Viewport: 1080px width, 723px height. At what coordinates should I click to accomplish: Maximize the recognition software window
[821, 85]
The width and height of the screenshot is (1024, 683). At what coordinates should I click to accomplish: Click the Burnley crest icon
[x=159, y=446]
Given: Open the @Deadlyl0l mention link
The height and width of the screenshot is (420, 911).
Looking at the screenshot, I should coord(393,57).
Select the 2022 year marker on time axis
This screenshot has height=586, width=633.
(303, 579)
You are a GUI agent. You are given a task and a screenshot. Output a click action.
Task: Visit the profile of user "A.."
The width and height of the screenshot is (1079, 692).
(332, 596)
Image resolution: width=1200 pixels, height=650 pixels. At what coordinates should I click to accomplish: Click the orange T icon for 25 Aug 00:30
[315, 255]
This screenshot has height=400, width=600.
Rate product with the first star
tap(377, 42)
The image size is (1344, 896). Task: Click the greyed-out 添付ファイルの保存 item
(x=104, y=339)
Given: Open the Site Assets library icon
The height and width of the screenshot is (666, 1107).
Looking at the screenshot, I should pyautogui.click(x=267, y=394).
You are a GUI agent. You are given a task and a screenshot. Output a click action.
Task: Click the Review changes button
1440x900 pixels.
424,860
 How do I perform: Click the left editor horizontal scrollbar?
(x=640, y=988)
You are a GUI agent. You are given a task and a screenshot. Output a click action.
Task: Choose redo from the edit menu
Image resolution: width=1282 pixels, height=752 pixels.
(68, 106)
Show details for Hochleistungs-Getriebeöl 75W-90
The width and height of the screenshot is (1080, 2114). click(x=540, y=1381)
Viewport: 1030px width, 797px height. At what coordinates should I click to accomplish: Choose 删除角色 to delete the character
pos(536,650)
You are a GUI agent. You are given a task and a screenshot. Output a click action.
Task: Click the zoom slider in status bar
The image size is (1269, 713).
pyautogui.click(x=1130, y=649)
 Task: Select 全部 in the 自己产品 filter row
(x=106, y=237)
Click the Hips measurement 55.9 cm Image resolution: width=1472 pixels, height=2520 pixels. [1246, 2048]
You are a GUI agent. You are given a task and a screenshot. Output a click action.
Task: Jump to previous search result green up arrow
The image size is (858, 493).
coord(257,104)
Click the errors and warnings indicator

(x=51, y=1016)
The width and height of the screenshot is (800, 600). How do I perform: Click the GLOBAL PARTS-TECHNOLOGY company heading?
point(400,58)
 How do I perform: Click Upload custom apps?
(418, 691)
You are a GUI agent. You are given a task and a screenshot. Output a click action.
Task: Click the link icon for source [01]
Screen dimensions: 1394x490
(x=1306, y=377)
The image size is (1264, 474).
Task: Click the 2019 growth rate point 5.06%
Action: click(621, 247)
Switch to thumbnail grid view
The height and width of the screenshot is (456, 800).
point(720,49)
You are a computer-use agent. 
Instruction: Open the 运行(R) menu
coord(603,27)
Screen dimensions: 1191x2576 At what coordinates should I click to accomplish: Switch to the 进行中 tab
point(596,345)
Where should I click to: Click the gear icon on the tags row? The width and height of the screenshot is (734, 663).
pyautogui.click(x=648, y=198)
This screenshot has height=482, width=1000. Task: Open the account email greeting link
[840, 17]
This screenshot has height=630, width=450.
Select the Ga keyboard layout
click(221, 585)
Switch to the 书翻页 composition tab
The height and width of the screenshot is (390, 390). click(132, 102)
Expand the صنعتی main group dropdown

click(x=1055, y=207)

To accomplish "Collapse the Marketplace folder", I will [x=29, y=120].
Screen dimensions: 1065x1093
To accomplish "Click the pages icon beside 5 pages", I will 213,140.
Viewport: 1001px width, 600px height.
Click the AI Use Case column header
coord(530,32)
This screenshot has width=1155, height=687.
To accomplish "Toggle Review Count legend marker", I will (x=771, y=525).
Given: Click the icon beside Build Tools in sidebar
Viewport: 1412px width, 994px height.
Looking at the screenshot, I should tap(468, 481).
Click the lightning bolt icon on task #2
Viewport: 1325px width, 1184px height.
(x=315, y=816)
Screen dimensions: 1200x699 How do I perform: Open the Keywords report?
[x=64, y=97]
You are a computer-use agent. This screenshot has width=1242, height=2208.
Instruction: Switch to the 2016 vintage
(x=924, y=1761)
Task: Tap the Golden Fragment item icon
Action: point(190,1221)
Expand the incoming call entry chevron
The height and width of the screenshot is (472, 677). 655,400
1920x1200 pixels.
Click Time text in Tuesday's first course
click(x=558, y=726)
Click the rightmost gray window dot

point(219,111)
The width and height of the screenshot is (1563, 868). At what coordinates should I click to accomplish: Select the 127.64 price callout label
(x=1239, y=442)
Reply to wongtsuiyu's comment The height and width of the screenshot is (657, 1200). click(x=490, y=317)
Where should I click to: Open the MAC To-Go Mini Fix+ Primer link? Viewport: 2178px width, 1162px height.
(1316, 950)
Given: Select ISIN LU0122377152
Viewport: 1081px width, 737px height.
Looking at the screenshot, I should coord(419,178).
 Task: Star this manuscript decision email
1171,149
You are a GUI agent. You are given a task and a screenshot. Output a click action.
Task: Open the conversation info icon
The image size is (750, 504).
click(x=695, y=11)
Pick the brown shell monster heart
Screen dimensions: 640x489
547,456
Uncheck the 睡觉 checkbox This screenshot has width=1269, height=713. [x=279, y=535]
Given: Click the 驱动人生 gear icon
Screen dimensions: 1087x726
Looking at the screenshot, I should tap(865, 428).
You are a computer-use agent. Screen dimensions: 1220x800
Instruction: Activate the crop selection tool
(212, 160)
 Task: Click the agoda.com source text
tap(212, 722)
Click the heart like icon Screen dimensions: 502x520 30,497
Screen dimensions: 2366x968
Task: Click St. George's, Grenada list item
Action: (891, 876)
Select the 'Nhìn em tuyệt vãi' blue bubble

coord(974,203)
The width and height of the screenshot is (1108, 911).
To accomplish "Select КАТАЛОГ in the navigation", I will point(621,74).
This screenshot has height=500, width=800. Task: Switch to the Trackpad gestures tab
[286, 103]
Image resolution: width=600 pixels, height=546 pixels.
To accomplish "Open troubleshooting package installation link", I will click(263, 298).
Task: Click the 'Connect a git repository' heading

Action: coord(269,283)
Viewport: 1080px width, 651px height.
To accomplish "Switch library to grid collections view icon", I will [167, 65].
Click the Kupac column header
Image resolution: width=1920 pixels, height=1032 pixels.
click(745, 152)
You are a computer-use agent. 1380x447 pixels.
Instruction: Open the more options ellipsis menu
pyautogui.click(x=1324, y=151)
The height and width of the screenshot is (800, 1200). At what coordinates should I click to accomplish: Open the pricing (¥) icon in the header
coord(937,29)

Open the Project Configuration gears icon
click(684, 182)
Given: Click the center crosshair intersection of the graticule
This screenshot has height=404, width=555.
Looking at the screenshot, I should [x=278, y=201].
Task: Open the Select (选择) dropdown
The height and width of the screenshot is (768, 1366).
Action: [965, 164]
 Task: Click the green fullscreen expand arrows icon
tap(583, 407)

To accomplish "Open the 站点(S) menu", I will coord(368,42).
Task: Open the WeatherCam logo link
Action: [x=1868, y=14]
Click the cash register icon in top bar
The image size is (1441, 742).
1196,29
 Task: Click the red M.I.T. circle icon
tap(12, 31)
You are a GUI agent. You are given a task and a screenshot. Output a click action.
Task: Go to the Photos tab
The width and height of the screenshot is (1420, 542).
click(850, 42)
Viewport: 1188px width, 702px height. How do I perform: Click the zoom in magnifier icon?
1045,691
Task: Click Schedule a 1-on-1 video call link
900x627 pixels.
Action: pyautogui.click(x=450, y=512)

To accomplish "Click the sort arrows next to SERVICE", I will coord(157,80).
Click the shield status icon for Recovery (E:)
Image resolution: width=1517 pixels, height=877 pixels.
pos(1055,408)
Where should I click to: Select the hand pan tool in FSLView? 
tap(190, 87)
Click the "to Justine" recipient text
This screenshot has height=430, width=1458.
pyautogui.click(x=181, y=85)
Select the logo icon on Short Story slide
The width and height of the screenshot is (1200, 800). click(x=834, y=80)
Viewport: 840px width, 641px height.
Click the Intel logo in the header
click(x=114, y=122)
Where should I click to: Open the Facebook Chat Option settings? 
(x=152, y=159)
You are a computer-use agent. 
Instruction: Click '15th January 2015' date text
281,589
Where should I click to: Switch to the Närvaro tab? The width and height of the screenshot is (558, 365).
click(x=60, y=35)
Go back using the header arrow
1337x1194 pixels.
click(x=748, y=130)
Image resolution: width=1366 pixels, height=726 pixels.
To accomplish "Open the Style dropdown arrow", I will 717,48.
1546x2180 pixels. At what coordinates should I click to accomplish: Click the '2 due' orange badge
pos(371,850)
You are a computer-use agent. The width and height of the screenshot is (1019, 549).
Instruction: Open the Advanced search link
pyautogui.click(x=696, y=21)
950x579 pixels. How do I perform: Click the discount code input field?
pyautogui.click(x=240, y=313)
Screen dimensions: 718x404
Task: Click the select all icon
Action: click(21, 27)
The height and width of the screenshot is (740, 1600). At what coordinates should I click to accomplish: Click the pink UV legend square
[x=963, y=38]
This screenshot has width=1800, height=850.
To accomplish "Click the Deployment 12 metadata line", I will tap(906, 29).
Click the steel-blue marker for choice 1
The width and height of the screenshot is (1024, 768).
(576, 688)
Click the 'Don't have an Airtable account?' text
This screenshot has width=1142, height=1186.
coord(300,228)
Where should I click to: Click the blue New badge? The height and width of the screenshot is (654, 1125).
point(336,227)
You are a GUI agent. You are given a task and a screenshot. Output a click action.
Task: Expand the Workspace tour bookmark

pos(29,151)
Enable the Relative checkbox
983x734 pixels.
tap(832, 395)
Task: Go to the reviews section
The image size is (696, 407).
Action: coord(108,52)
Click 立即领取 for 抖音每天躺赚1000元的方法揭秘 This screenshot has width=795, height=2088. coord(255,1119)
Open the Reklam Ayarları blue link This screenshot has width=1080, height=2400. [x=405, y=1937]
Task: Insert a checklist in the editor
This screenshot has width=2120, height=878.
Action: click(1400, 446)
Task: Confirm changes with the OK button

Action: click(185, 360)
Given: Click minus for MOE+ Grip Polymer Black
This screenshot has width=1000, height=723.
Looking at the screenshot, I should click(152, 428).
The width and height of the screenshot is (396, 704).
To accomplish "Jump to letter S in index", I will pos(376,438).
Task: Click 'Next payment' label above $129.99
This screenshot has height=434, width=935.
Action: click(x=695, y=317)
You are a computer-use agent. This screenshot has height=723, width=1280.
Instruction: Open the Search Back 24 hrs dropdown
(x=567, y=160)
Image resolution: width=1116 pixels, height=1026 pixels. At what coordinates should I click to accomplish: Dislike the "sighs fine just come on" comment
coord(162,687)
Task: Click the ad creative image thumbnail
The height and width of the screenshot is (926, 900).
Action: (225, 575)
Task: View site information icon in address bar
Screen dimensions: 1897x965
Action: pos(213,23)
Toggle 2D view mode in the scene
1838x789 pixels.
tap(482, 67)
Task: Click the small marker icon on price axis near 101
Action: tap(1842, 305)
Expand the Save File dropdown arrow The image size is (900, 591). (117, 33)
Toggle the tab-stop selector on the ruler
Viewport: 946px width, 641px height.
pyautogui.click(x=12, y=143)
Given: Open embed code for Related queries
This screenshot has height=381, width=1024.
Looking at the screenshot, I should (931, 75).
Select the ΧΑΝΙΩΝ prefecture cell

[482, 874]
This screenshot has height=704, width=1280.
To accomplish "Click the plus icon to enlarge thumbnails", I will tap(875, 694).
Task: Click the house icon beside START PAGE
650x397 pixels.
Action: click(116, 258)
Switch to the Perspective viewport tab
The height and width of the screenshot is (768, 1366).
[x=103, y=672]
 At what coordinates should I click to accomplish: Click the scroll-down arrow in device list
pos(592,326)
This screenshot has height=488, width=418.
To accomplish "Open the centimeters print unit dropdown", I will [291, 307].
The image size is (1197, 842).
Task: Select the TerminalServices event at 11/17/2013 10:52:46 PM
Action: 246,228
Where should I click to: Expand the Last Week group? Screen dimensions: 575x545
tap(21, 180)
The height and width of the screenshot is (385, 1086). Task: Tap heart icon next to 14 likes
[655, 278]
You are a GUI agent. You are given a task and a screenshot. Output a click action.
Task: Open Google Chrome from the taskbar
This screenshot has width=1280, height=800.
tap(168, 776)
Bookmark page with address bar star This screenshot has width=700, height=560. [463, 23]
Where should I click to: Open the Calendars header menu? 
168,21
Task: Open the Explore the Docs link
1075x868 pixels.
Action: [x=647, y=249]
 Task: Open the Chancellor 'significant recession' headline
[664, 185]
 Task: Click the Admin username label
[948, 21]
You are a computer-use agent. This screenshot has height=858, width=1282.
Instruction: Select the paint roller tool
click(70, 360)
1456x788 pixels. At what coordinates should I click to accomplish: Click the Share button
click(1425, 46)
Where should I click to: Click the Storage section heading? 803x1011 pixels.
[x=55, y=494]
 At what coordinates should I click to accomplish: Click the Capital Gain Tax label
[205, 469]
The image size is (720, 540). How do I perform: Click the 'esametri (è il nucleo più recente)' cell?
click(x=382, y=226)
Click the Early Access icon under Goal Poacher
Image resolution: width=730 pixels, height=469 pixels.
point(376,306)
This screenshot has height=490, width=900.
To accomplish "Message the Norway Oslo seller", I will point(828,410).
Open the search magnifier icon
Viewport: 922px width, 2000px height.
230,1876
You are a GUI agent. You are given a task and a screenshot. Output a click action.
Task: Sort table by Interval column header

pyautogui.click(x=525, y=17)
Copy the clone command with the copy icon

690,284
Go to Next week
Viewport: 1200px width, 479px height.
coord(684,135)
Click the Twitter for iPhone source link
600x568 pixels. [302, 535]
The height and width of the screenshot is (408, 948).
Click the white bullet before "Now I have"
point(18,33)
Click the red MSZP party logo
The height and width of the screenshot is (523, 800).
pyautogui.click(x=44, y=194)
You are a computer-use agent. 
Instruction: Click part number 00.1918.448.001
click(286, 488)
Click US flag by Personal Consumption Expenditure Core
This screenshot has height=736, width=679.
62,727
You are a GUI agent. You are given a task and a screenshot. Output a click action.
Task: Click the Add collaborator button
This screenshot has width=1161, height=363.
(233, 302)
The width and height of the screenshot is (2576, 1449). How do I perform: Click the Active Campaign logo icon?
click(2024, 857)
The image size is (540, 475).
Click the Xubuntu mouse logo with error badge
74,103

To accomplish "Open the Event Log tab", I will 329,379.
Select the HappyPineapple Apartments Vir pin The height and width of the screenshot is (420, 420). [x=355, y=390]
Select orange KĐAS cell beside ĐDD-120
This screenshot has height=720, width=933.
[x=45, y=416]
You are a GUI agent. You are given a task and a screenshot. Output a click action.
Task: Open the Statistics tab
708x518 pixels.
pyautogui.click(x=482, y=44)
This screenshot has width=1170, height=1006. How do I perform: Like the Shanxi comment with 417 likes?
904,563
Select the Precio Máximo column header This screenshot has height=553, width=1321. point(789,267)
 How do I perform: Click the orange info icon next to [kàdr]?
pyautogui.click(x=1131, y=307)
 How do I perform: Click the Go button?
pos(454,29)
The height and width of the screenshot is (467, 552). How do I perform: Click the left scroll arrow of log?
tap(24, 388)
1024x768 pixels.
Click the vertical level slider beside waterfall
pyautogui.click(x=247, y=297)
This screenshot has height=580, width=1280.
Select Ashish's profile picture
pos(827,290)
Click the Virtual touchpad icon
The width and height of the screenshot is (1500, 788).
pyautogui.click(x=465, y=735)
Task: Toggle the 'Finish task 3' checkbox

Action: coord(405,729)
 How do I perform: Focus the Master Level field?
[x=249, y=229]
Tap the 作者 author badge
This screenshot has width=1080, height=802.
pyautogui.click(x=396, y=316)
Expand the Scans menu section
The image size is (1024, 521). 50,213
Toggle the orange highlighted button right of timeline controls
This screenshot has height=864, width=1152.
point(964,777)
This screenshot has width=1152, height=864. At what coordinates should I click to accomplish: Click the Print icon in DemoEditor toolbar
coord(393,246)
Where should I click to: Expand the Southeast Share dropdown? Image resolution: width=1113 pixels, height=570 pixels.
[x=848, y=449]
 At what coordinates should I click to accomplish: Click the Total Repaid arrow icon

========

Your assignment
Please find every line in the records that contains the word "from", and copy it out.

Exercise solution
Task: Choose redo from the edit menu
Task: Open Google Chrome from the taskbar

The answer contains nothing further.